The performer displays, by spreading the cards between his hands and showing one side and then the other, ten pairs of cards that have been glued back-to-back. Thus, they are shown to be a random mixture of twenty playing cards. The performer has a spectator cut the packet several times. Finally, the performer turns the cards face up and face down, further mixing them in a haphazard fashion.
The performer deals five cards to one spectator and five to another. He explains to the audience that in a moment he will spell a phrase, one letter at a time. Selecting a spectator in the audience, the performer states that as he spells the phrase, he wants the third spectator to point to either of the two volunteers who are holding a packet of five cards each. This gesture, he explains, will be a signal to the spectator who has been selected, to "duck" one card from the top of his packet to the bottom. The third spectator is to continue randomly pointing at either of the two packet-holding spectators until four words have been spelled.
The performer spells the word, W-I-L-L. As the spectator in the audience points, the designated volunteer "ducks" a card. When the word has been completed, the performer asks each of the two spectator holding cards to deal him the top card of their respective packets. The performer notes that two odd cards have been paired. He places them together on the table.
The performer spells a second word, T-H-E. Again, the spectator in the audience designates which volunteer is to "duck" a card for each letter in the word. When the word has been completed, the spectators deal the top card of their respective packets to him. Once more, the performer notes that the pair consists of two odd cards, and deposits them next to the first pair.
This same procedure is followed with two more words, C-A-R-D-S and M-A-T-C-H. As each word is finished, the two volunteers once again deal the top card of their respective packets to the performer who places them in the row on the table. There are now four pairs of odd cards on the table. The performer takes the remaining card from each of the two volunteers and places them on the table as the fifth pair. The performer notes that, despite the spelling of the mystical phrase, "Will the cards match?" they obviously do not.
Now the performer explains that despite the unfortunate glitch, he will show everyone something that's truly amazing.
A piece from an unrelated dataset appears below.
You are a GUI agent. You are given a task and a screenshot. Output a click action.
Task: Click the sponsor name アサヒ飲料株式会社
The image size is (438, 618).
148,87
Turning over each of the five pairs of cards on the table (keeping each pair in tight alignment), it is seen that somehow, despite all the mixing, cutting and random "ducking" of the cards as directed by a member of the audience, there on the table is a Club straight flush! The performer comments that a straight flush is an excellent poker hand, however, the phrase that was spelled had nothing to do with poker. It asked the question, "Will the cards match?"
With that, the performer slides each pair of cards apart and lo and behold the five pairs of cards match perfectly. The second set is a straight flush in Spades!